La Castellana está a punto de estrenar una instalación inédita y pública dentro de la M-30

La antigua gasolinera del número 276 del Paseo de la Castellana se transformará en la mayor electrolinera de uso público dentro de la M-30, con 20 plazas de recarga ultrarrápida y suministro íntegramente de origen renovable, pensada para turismos, vehículos pesados y motos eléctricas.

El proyecto, impulsado por la presidenta regional Isabel Díaz Ayuso, convertirá este solar estratégico frente a las Cuatro Torres en un gran hub de movilidad eléctrica que se prevé entre en funcionamiento en 2027 y que aspira a ser referencia en recarga rápida en la capital.

Una electrolinera de gran capacidad en el Paseo de la Castellana madrileño

La nueva instalación se levantará sobre la antigua estación de servicio de Paseo de la Castellana 276, una parcela de 1.281 metros cuadrados de titularidad pública, situada frente al complejo de las Cuatro Torres y dentro del ámbito del desarrollo de Madrid Nuevo Norte.
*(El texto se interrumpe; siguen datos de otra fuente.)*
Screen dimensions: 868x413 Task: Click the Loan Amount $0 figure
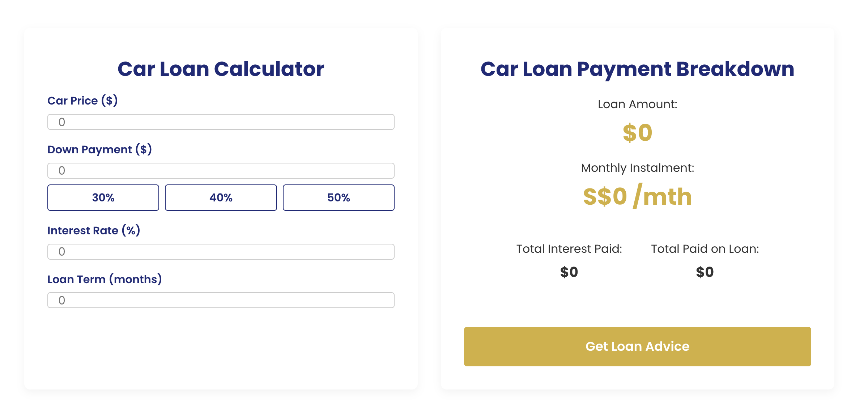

Según la documentación de la licitación, el proyecto se articula mediante una concesión demanial de 30 años, con un presupuesto base de algo más de 1,7 millones de euros, a cambio de la implantación y explotación de la electrolinera. La adjudicataria será Acciona, que asumirá el diseño, construcción y gestión de la infraestructura.

La instalación estará abierta al público y será, de acuerdo con el Gobierno regional, la mayor electrolinera de uso público situada dentro de la autovía de circunvalación M-30, una zona donde la demanda de recarga crece a medida que se endurecen las restricciones a los vehículos más contaminantes.

Potencia de recarga ultrarrápida, energía renovable y servicios para todo tipo de vehículos eléctricos

La electrolinera contará con 20 plazas de recarga ultrarrápida de hasta 400 kW, 19 destinadas a turismos y una reservada para vehículos pesados de hasta 12 metros, con una potencia total instalada de 4.000 kW. Esta capacidad permitirá, según las estimaciones del Ejecutivo autonómico, recuperar gran parte de la batería en unos 15 minutos, dependiendo del modelo de vehículo.

Además, se habilitará una zona específica para el intercambio de baterías de motocicletas y vehículos eléctricos ligeros, vinculada a los modelos de la firma Silence, lo que agiliza los tiempos de “repostaje” para repartidores y usuarios urbanos.

En el apartado energético, la estación usará exclusivamente electricidad de origen renovable certificada, apoyada por un sistema de autoconsumo con paneles solares semitransparentes instalados en la cubierta. Este diseño permitirá que el complejo sea autosuficiente y genere un excedente neto anual superior a 35.000 kWh, que se verterá a la red.

La infraestructura incorporará, según la memoria del proyecto, módulos de potencia centralizados, gestión energética avanzada, integración de baterías de segunda vida y un sistema de trazabilidad en tiempo real del origen renovable de la energía. También se prevé una fachada fotocatalítica que contribuirá a eliminar contaminantes del aire en uno de los puntos con más tráfico de Madrid.

Las ayudas de la Comunidad de Madrid para impulsar la movilidad eléctrica en la capital

El consejero de Medio Ambiente, Agricultura e Interior, Carlos Novillo, ha subrayado que esta electrolinera se enmarca en la estrategia regional para acelerar la transición hacia una movilidad de cero emisiones, especialmente en los grandes ejes viarios de la capital.

La propia Comunidad de Madrid recuerda que la región lidera en España la gestión de ayudas para la movilidad eléctrica, con más de 37.000 vehículos subvencionados y alrededor de 32.000 puntos de recarga apoyados, concentrando más del 30 % de los pagos nacionales ligados a estos programas, en parte a través del MOVES III y del Plan Mueve Madrid.

Con la puesta en marcha de esta megaelectrolinera, el Ejecutivo autonómico busca reforzar la red pública de recarga en zonas estratégicas, facilitar la adopción del vehículo eléctrico por particulares y flotas profesionales y reducir las emisiones de gases de efecto invernadero en uno de los corredores urbanos con mayor intensidad de tráfico.

La transformación de la antigua gasolinera de Castellana 276 en un centro de recarga de última generación persigue, además, recuperar un espacio degradado y adaptarlo al nuevo modelo energético y de movilidad que se está imponiendo en las grandes ciudades europeas.